A customized symmetric passivator to improve the efficiency and stability of inorganic CsPbI2Br perovskite solar cells

Defects in third-generation perovskite-based solar cells are mainly due to the weak interconnections in their constituent structure and insufficient resistance to environmental factors. This often results in physical instability and device failure. Therefore, developing an effective interface acting as a protective barrier and a connector is vital. Herein, we present palladium acetate succinimide (PAS) as a newly synthesized interface that significantly improves the performance of CsPbI2Br solar cells. Incorporating PAS into the perovskite structure significantly enhances charge transfer and reduces ion recombination.
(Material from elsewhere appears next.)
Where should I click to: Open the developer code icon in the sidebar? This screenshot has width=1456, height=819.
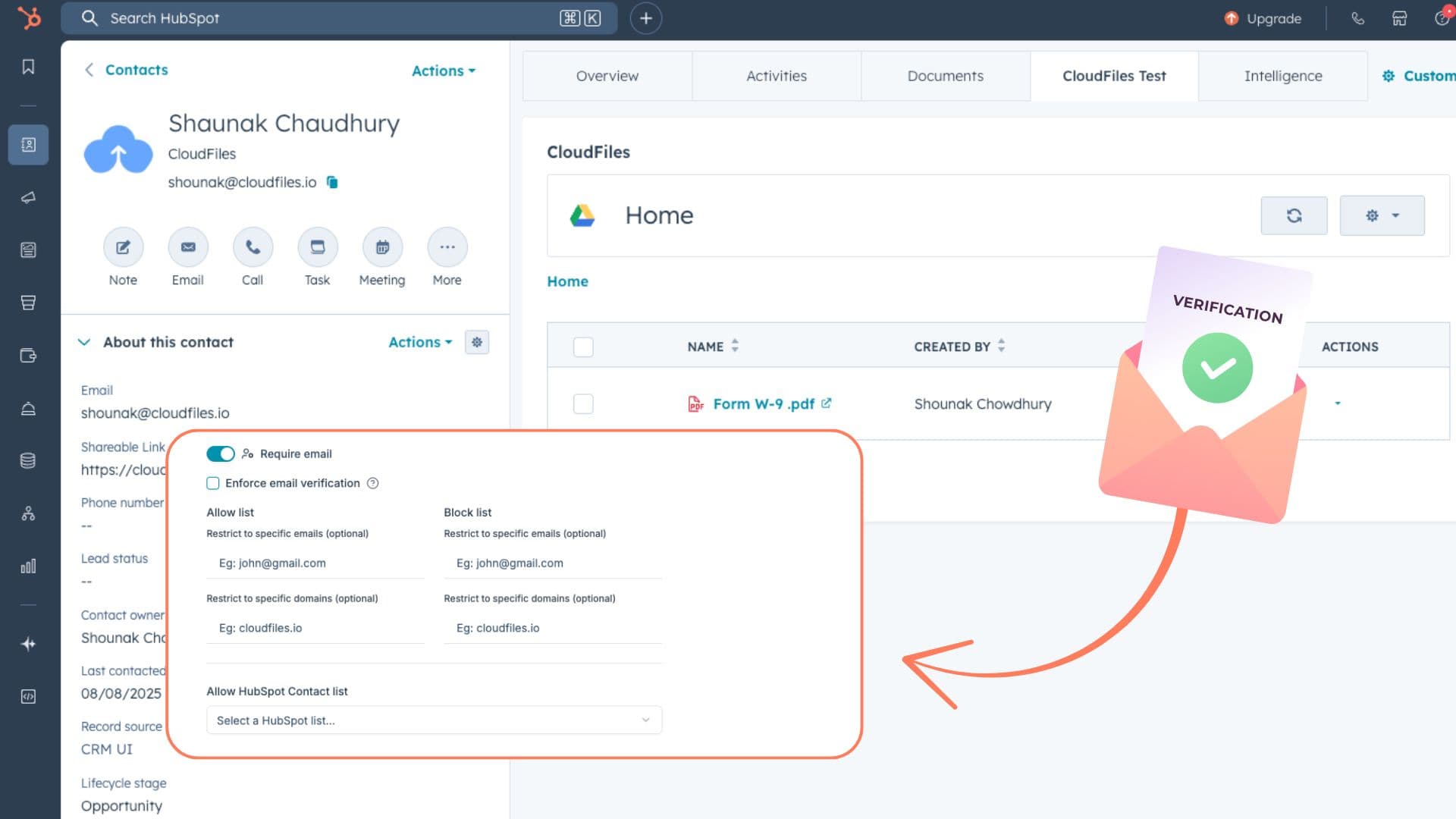click(x=28, y=696)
The optimized PSCs reached a high-power conversion efficiency (PCE) of 14.24 %, and an open-circuit voltage (VOC) of 1.301 V. Through the usage of a wide variety of experimental methodologies and also molecular dynamics simulations, the interaction of PAS and the perovskite material CsPbI2Br was fully understood, and it was found that PAS can stabilize the undercoordinated Pb2+ sites and enhance the crystallinity of the perovskite layer. The study demonstrated that PAS is not only a shallow trap passivator but also a way to increase connectivity between the perovskite and the electron transport layer (ETL), thus bettering device performance.